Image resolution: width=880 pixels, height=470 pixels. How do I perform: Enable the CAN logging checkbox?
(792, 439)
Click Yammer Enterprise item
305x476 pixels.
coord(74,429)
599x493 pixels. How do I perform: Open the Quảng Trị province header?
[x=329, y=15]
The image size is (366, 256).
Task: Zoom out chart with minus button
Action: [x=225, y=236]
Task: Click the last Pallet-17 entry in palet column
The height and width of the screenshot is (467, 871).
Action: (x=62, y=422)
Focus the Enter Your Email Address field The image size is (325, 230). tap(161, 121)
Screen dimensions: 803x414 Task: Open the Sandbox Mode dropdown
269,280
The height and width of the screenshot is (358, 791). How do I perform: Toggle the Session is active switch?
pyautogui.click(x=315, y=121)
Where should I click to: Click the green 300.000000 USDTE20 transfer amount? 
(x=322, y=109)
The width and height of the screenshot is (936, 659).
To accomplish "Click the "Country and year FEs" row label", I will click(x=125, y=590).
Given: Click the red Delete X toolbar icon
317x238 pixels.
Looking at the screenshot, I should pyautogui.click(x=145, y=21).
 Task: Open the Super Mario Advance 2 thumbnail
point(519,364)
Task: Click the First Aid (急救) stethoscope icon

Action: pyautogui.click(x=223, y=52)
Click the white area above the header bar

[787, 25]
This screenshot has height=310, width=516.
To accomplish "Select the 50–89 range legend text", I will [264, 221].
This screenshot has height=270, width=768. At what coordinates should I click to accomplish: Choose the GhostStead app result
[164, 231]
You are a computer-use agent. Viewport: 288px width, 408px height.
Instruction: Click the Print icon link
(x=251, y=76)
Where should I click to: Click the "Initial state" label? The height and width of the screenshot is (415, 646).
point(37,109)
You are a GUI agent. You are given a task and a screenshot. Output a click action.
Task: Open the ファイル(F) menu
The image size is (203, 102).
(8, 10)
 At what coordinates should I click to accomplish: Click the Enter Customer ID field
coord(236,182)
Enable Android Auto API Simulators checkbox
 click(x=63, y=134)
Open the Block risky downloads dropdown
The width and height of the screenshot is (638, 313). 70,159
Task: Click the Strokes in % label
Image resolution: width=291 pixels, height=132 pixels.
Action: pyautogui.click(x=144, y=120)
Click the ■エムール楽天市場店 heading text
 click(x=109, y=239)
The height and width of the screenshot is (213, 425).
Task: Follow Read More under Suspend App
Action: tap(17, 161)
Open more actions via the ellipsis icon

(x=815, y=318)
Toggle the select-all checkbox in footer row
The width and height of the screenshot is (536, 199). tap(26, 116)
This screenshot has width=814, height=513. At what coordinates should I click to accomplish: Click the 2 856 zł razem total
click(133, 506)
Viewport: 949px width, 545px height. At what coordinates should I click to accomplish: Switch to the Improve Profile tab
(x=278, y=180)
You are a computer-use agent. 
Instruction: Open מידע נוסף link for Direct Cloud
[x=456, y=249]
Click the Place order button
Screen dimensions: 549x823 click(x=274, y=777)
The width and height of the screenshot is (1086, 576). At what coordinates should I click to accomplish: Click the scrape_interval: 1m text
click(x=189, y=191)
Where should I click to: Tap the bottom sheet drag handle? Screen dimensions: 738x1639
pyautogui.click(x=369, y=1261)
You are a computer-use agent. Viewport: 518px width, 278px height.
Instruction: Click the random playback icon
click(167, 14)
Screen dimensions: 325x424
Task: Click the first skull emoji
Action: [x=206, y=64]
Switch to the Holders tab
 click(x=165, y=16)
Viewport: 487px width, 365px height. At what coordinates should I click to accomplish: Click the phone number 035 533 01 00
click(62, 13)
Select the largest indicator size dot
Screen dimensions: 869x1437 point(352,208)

**Problem:**
Return the lines containing "agent", taking each one from the listing.

**Task output:**
You are a computer-use agent. Viewport: 288px width, 408px height.
You are a GUI agent. You are given a task and a screenshot. Output a click action.
You are a computer-use agent. 
You are a computer-use agent. Viewport: 518px width, 278px height.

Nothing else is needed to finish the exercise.